In the vast desert of Patagonia, where the endless Route 40 continues straight through the windy and dry landscape, there is a wonder to visit if you get off the road.  Located in the province of Santa Cruz, “Cueva de las Manos” is famous for the paintings of hands and guanacos (in the llama family) dated back to 13 000 to 9500 years ago. The caves are found in a deep canyon with steep 200 meter high rock formation. At the very bottom there is a running river making the grass green.

The rock art is declared as a UNESCO World Heritage Site, and considered to be “one of the most important sites of the earliest hunter-gather groups in South America during the Early Holocene.” The art consists of the many, many human hands, as well as hunting scenes and rheas (big flightless bird). It was made by some of the earliest human societies in South America, the first Patagonian hunters’ who lived as nomads in small groups. So little are known about their culture that they by some are called “The people of the Río Pinturas” or river “Ecker”, and they are possibly ancestors of the Tehuelche people. The guanacos they hunted, are to be seen in big groups in the area some 10 000 years later.

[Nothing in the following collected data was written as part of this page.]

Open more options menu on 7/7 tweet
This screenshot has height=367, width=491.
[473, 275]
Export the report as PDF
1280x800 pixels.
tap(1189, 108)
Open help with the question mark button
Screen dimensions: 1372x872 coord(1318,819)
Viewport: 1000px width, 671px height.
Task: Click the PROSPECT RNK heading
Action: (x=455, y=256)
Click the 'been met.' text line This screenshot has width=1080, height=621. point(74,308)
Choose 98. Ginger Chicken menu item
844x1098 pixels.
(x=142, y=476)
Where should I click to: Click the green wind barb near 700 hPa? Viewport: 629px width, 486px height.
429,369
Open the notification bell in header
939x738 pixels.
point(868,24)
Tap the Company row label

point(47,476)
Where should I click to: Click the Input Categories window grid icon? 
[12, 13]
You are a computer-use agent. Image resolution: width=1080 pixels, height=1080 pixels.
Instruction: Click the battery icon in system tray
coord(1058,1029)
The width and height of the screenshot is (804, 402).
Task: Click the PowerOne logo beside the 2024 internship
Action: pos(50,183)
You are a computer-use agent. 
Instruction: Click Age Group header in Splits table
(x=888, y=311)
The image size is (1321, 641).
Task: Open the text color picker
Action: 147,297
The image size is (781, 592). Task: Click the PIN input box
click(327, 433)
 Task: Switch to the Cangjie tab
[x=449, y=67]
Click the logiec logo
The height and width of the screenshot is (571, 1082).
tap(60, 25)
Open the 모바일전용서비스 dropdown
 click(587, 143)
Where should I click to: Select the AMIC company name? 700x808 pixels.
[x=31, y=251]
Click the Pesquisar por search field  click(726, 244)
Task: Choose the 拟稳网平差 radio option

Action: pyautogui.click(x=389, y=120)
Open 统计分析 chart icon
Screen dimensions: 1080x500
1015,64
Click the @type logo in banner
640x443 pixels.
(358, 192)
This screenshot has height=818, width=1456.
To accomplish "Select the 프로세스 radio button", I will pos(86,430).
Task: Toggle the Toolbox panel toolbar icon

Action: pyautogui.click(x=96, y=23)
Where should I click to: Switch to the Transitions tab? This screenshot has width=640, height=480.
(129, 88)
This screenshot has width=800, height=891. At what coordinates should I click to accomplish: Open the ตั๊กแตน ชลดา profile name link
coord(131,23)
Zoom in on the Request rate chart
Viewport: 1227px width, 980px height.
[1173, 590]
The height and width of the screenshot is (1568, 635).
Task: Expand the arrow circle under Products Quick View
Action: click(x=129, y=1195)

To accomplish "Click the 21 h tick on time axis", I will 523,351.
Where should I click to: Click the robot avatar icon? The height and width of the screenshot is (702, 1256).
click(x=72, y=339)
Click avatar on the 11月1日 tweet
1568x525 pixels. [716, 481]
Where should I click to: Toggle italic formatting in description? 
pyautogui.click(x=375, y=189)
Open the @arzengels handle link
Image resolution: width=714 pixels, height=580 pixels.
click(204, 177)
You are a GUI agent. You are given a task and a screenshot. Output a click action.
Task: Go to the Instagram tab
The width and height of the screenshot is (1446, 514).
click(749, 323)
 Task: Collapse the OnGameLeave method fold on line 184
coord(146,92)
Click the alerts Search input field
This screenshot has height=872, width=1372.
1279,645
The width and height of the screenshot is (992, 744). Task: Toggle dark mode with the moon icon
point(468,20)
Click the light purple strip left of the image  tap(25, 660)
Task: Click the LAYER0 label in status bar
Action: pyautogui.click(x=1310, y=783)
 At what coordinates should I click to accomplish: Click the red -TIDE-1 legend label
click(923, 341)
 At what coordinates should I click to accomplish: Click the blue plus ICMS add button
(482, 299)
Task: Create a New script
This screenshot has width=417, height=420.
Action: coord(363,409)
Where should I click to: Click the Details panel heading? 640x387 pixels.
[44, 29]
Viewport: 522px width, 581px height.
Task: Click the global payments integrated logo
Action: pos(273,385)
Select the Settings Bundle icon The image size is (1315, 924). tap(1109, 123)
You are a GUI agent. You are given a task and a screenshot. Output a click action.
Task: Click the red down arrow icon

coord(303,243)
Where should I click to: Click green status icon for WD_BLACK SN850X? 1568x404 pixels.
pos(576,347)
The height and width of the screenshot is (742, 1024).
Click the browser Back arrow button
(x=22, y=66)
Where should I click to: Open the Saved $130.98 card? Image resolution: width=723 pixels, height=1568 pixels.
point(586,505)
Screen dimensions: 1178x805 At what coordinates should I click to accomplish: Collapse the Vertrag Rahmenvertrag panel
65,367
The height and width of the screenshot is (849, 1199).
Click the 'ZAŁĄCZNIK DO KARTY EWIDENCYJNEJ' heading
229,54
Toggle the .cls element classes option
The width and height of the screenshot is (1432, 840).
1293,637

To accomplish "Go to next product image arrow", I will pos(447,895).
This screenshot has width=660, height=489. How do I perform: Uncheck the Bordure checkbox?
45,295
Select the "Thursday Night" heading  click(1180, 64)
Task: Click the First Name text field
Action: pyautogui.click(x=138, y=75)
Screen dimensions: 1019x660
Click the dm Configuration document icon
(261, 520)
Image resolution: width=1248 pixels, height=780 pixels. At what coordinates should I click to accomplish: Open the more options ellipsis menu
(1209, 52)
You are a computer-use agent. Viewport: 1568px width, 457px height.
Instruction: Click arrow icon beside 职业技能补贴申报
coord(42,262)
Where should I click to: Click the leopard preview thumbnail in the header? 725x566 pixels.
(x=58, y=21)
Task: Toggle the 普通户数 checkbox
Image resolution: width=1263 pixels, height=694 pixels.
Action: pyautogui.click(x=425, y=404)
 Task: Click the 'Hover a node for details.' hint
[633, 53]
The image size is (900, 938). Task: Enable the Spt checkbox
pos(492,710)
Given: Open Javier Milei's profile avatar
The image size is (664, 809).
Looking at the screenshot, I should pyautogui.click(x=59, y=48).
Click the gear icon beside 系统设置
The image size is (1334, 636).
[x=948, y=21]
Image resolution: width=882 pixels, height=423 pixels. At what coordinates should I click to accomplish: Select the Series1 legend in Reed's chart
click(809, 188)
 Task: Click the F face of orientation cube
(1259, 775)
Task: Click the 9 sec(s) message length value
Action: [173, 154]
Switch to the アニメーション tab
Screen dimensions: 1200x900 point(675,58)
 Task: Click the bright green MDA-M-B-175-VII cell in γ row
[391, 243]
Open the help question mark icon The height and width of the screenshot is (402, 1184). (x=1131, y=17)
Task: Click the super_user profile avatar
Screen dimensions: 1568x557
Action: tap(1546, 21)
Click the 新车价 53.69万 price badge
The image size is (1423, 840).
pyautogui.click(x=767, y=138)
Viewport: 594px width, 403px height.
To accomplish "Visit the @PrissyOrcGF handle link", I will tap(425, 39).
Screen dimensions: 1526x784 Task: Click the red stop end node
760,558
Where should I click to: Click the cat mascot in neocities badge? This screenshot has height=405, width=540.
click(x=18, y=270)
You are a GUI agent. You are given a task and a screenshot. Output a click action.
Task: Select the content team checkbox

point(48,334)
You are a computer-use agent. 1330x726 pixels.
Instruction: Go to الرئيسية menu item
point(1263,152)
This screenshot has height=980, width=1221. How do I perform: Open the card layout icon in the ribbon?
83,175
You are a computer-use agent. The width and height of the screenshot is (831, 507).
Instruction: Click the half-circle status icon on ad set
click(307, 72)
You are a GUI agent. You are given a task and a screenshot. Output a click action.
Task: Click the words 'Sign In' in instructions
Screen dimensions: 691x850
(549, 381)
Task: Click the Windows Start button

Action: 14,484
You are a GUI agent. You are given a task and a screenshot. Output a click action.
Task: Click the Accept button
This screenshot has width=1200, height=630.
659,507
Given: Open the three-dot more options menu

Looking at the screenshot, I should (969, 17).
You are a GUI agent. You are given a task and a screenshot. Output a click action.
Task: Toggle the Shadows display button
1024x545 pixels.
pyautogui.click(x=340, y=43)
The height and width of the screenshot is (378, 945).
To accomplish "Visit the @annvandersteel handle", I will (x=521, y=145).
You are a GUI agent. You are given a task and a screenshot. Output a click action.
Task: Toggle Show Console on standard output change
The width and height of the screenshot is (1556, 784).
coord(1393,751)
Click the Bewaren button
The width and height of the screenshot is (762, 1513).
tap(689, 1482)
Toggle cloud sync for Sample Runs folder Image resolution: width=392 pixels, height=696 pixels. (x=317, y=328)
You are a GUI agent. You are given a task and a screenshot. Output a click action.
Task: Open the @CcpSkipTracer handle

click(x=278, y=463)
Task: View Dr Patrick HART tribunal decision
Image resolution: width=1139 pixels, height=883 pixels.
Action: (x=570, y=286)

Because there is low humidity in the area, with stable rock formations and no water running inside the caves, the paintings are conserved in excellent conditions. The artworks are painted with natural pigments in red, purple, yellow, black and white.

You can either book a tour from the closest village Perito Moreno (not the glacier with the same name located further south) or go by car on your own. Be sure to have filled the tank and have some spare wheels in case flat tire problems. You need to drive some 2300 km to get to “Cueva de las Manos” from Buenos Aires.